DICKINSON

EMILY DICKINSON, UN VULCANO SILENZIOSO, LA VITA – L’ORMA, ROMA 2013

In una raffinata e originale veste tipografica, l’editore romano L’Orma propone a un prezzo assai conveniente dei libriccini di autori classici, contenuti in una sovraccoperta trasformabile in busta pronta ad essere affrancata e spedita. Idee regalo, quindi, preziose e molto curate. Come questa scelta di lettere di Emily Dickinson, tradotte e commentate con intelligente e delicata empatia da Marco Federici Solari.

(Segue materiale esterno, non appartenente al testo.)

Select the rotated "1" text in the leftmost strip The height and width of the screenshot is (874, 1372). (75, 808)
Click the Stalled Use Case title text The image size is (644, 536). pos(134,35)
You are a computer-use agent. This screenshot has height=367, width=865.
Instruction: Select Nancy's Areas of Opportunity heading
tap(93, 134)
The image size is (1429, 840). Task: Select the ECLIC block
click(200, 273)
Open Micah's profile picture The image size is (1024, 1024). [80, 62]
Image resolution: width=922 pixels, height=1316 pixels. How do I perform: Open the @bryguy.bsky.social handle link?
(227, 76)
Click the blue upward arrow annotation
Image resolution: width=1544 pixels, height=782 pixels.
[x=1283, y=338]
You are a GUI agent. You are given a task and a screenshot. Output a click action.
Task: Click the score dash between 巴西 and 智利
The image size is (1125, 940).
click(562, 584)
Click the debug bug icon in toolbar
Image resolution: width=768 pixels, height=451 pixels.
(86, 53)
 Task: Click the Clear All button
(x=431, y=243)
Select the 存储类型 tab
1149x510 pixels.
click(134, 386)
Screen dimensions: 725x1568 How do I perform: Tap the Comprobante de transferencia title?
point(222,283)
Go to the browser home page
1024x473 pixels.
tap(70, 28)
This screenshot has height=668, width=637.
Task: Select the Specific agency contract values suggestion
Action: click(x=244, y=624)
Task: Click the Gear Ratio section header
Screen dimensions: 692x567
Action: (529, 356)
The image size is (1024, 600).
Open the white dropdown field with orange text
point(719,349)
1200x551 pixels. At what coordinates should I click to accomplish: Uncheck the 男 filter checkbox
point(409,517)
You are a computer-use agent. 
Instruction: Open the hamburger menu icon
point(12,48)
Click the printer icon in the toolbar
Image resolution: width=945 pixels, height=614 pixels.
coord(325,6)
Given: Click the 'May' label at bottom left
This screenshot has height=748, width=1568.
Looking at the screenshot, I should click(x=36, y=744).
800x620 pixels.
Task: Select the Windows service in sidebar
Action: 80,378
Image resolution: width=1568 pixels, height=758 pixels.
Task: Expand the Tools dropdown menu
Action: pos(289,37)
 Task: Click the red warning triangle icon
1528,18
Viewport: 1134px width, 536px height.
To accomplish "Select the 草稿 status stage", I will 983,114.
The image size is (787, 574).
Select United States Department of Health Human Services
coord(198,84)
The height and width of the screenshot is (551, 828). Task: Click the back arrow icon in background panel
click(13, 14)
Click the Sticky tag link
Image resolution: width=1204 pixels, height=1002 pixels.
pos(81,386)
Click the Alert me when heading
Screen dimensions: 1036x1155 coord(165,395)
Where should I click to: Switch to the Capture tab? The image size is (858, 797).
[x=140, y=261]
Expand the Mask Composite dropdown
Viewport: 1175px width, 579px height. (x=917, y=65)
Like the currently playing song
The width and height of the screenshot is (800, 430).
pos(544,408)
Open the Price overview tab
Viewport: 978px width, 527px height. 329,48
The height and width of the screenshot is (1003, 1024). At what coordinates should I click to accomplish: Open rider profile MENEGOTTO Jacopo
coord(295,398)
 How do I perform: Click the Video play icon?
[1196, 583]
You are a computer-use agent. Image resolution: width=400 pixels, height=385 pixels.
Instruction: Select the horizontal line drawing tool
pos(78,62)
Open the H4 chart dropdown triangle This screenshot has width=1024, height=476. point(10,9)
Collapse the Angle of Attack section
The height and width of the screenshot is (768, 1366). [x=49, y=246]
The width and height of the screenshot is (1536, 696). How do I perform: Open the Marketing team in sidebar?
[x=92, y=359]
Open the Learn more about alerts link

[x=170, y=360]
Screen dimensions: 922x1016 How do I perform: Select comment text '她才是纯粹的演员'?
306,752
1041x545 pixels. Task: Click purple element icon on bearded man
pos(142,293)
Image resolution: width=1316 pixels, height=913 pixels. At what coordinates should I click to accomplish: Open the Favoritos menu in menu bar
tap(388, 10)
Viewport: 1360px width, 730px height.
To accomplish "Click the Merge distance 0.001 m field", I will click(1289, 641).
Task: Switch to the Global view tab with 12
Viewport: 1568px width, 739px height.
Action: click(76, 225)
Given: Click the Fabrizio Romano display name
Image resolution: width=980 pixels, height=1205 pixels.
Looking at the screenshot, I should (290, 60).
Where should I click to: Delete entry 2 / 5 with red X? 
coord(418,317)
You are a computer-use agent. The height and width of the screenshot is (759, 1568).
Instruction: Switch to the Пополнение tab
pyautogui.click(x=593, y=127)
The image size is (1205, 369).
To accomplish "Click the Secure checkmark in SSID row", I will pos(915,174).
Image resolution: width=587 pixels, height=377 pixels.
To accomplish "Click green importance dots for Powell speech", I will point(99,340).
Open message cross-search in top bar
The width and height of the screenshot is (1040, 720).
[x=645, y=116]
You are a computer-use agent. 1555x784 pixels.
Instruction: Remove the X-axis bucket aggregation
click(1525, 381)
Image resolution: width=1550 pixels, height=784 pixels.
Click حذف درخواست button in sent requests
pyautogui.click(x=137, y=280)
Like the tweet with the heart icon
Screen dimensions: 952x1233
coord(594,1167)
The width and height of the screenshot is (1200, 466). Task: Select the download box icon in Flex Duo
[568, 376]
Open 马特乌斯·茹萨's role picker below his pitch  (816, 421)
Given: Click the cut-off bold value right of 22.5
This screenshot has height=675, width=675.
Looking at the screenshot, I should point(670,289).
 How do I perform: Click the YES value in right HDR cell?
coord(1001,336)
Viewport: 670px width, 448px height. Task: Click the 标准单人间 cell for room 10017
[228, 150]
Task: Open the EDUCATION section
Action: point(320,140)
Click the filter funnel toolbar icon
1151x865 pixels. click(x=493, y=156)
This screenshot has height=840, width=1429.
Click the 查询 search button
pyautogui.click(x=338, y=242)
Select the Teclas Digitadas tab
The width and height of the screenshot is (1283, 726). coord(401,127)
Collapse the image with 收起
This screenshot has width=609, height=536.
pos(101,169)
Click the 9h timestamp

L’antologia è divisa in tre parti: la prima raccoglie brani epistolari degli anni giovanili della poetessa – vissuti con un’intensità quasi viscerale di affetti per l’amica del cuore Susan, per i fratelli e i cugini, per il mondo vegetale e animale -, che smentiscono decisamente il clichè tramandatoci da tanta critica di una Emily solitaria e scontrosa, sottolineando invece il suo ironico anticonformismo e la sua indipendenza dalle tradizioni borghesi e puritane dell’ ambiente in cui visse. La seconda sezione riporta tre coinvolgenti missive rivolte a un misterioso Maestro, sulla cui identità mai si è riusciti a fare definitiva chiarezza: scritte dalla poetessa trentenne, evidenziano toni appassionati e talvolta addirittura deliranti, in una sorta di estasi misticheggiante dai tratti quasi masochistici: «Maestro – spalancami la tua vita, e accoglimi per sempre, non ne sarò mai stanca – non farò rumore quando tu vorrai il silenzio. Sarò la tua brava bambina…», raggiungendo la stessa altezza evocativa delle sue poesie migliori. Nella terza sezione sono raccolte testimonianze della ‘improbabile’ ma lacerante passione che colse Emily quasi cinquantenne per il giudice Otis Phillips Lord («Austero come il Profilo di un Albero contro un cielo invernale»): lettere animate sia da timide strategie seduttive sia da un erotismo più esplicito e confidenziale. «L’esultanza mi inonda. Non trovo più argine – il ruscello diviene Mare – al pensiero di te», fino alla sconsolata e misteriosa frase conclusiva: «Ti perdono».